El regreso a los hábitos de otoño concentrará parte del gasto en alimentos que durante el verano tienen una demanda menor. La patronal de supermercados Asedas calcula que en septiembre la compra de legumbres aumentará un 36 %, la de verduras para consumir templadas llegará a crecer hasta un 50 %, la de carne subirá un 10 % y la de pescado fresco, un 5,5 %.

La reposición también se está trasladando al comercio electrónico. Aproximadamente la mitad de los consumidores que compran alimentación por internet utiliza estos días ese canal para programar pedidos abundantes y pesados que coincidan con su llegada al domicilio. Según fuentes de Asedas, esa demanda representa cerca del 20 % de todo el comercio alimentario electrónico del año.

En este escenario, el portavoz de la OCU Enrique García explica que los productos básicos con una demanda más rígida, como la leche, pueden asumir con mayor facilidad el traslado de los costes. En cambio, ante subidas en alimentos frescos como la ternera o el pescado, los consumidores suelen mostrar más sensibilidad al precio y buscar alternativas económicas o de acuicultura. La organización recomienda comparar establecimientos, planificar los menús semanales para reducir el desperdicio, elegir productos de temporada y priorizar los proveedores locales; estima que comparar precios puede generar un ahorro medio del 20 % anual.

Ofertas, marca propia y debate sobre los márgenes

Facua plantea una respuesta distinta y reclama al Gobierno un “tope” para los precios y los márgenes de las cadenas de supermercados. Su portavoz, Rubén Sánchez, considera que la intervención estatal es la medida más eficaz para abaratar la cesta y rechaza tanto la simple comparación entre establecimientos, por el tiempo que exige, como una rebaja del IVA, que califica de “maquillaje” por reducir recursos públicos.

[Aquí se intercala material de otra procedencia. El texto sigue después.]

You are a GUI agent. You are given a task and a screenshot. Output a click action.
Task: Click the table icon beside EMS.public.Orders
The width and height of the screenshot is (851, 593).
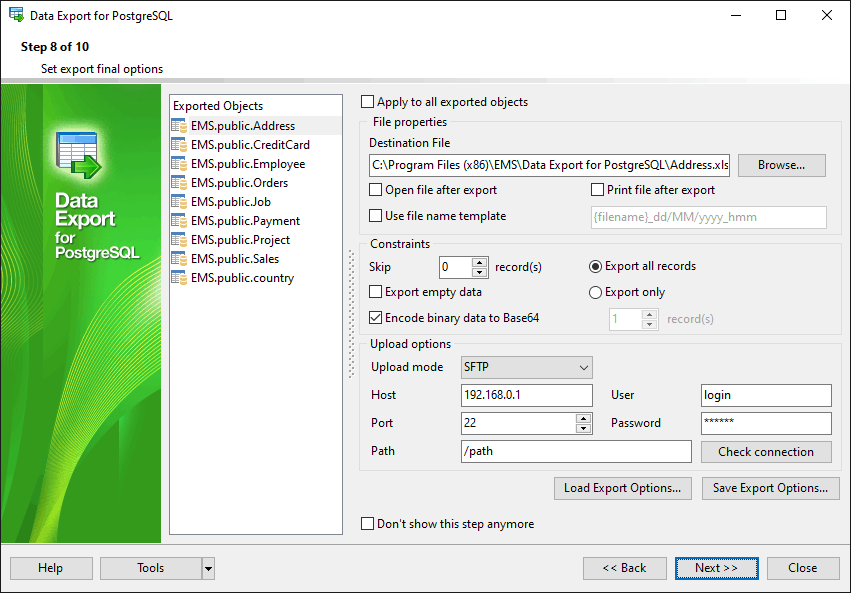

Las grandes cadenas han reforzado mientras tanto sus propias medidas comerciales. Lidl prepara una campaña para destacar las oportunidades de ahorro y asegura haber reducido un 8 % el coste de su cesta mediante rebajas permanentes en 800 productos durante 2026. Aldi apuesta por formatos XXL, descuentos del 30 % en artículos próximos a su fecha de caducidad y una marca propia que representa nueve de cada diez productos de su surtido. DIA afirma haber destinado 180 millones de euros a promociones este año, con ofertas semanales de hasta el 40 % en más de 200 referencias, el 40 % de ellas concentradas en alimentos frescos.